A 21-year-old man arrested in Germany on suspicion of planning an Islamist militant attack has admitted links with a second suspect in Vienna who had been in touch with jihadists in Albania, German investigators said today.

German security police arrested the man and a woman during a raid on a flat in the western city of Neuss on Saturday, the regional Criminal Investigation Office (LKA) said. The woman, identified by local media as the man's wife, was later released.

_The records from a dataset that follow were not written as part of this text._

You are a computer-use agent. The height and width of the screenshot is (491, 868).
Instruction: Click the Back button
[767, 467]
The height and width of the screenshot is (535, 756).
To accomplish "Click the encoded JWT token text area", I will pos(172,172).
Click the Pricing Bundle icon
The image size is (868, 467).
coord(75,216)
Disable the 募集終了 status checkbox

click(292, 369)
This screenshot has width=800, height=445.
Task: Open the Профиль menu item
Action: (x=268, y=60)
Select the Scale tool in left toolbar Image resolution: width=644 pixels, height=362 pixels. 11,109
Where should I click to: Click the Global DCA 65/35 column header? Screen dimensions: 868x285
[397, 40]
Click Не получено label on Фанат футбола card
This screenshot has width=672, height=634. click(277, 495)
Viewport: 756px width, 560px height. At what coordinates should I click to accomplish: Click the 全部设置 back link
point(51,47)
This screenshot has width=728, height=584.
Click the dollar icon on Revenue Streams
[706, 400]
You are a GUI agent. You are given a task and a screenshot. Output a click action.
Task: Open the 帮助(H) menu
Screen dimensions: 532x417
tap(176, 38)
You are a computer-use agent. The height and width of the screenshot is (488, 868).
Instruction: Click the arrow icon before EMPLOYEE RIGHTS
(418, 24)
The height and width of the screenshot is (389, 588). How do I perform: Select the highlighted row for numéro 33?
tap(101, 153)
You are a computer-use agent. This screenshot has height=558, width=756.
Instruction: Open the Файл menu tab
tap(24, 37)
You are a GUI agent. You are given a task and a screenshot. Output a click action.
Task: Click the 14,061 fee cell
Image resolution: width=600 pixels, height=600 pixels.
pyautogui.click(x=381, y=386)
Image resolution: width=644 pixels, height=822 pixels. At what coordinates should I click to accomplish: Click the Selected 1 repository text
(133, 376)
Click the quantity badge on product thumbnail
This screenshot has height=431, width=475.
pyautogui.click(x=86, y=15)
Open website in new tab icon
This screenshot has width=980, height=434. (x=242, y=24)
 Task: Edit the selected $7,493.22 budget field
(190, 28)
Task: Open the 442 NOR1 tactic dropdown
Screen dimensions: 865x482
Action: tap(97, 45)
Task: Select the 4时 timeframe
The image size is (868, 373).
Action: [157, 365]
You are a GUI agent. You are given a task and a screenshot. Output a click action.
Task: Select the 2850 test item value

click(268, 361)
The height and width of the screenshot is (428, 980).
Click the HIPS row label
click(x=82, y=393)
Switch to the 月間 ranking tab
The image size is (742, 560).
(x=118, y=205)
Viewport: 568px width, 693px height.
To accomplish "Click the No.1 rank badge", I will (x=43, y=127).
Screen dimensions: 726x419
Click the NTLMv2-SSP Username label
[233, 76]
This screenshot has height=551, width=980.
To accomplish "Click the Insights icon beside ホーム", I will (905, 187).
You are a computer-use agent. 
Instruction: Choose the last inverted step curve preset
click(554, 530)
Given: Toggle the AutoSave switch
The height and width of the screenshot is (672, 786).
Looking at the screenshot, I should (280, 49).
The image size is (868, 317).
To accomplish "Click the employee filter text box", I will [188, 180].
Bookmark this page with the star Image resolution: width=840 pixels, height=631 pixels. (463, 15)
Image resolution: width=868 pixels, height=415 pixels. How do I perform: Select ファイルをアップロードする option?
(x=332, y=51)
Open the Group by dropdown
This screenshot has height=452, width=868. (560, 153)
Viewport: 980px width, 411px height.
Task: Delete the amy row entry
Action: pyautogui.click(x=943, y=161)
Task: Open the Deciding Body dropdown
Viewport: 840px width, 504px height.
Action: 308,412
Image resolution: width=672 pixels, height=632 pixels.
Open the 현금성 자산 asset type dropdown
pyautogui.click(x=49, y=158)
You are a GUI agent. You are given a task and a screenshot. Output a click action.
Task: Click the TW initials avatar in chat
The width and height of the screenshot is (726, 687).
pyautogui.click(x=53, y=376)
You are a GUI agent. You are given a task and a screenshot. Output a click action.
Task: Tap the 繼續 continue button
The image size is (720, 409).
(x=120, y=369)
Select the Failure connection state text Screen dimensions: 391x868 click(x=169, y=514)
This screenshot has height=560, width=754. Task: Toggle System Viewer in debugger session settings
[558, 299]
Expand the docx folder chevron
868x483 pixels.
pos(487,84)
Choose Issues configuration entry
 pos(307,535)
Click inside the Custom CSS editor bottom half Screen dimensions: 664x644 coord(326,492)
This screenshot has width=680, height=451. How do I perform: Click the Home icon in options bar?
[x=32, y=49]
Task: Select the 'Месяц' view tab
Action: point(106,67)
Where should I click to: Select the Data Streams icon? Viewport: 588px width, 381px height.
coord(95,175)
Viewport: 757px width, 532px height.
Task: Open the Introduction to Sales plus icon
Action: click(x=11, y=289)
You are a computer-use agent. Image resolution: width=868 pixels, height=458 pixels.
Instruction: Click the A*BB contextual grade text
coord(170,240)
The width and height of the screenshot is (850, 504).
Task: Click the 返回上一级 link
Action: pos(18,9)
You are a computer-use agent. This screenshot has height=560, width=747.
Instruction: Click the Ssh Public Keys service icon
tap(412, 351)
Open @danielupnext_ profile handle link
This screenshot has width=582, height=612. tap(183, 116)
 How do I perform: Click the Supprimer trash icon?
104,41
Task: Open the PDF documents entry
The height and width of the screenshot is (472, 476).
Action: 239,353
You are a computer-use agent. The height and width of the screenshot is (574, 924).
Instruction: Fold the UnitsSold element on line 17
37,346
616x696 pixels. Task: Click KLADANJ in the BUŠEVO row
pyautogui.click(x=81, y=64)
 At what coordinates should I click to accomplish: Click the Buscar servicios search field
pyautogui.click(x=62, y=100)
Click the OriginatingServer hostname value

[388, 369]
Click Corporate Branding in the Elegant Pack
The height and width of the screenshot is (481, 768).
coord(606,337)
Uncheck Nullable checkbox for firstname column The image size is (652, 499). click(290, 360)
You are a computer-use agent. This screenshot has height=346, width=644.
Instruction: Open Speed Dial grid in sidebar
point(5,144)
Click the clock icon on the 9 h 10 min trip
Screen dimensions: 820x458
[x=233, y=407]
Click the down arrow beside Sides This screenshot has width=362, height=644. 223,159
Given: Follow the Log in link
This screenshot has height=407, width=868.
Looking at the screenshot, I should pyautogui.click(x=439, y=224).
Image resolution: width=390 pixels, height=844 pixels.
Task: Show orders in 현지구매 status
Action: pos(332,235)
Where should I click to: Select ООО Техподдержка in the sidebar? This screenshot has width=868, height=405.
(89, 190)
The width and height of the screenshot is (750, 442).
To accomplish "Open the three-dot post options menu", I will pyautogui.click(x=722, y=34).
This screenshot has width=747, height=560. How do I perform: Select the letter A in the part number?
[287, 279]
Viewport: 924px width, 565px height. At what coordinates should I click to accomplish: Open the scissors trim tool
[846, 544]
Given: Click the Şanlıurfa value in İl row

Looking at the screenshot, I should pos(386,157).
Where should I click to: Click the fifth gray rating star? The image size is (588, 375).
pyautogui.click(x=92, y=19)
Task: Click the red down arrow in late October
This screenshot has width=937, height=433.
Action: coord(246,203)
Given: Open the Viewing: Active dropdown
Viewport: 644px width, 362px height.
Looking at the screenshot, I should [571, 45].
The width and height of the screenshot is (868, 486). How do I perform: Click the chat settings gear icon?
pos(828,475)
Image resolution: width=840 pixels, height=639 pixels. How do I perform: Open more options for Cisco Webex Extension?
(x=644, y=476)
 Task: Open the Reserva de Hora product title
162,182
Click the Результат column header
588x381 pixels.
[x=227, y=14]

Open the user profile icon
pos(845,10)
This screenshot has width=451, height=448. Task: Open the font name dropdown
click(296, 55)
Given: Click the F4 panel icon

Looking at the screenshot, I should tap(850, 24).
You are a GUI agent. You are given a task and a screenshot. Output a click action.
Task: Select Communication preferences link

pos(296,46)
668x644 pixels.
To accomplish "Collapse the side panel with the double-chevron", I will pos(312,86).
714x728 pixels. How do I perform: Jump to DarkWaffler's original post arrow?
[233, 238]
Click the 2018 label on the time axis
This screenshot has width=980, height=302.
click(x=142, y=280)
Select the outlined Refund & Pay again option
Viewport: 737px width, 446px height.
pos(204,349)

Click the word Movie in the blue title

German authorities have been on high alert since a Tunisian man whose bid for asylum had been rejected rammed a truck into a Christmas market in Berlin on Dec. 19, killing 12 people.

A spokesman for the Duesseldorf prosecutor's office said the 21-year-old suspect admitted during questioning that a 17-year Austrian with Albanian roots who was arrested in Vienna had visited him for two weeks at the end of last year, though the purpose of the visit was not immediately clear.

Austrian officials initially said the Vienna suspect was 18.

A search of the suspect's apartment in Neuss did not turn up any evidence of an imminent attack and no weapons or explosives were found, a prosecutor's spokesman said.

Germany's Focus magazine said the man was planning a bomb attack on police and soldiers. Both he and the suspect detained in Austria had experimented with materials to create explosives in the Neuss apartment, it said.

The Neuss arrest followed a tip-off from Austrian authorities, according to Frank Scheulen, spokesman for the LKA in the state of North Rhine-Westphalia.

The man, whose nationality was not given, was arrested on suspicion of planning to carry out a "serious act of violent subversion", Scheulen said.

The Vienna suspect was arrested on Friday on suspicion of plotting an attack in the Austrian capital. The Austrian authorities did not specify the nature of the intended attack but said the suspect had expressed support for Islamic State and had been in contact with jihadists in Albania.

Austrian police were carrying out additional searches of homes and conducting interviews, Interior Minister Wolfgang Sobotka told ORF radio, adding that the suspect was part of a "communications network", without elaborating.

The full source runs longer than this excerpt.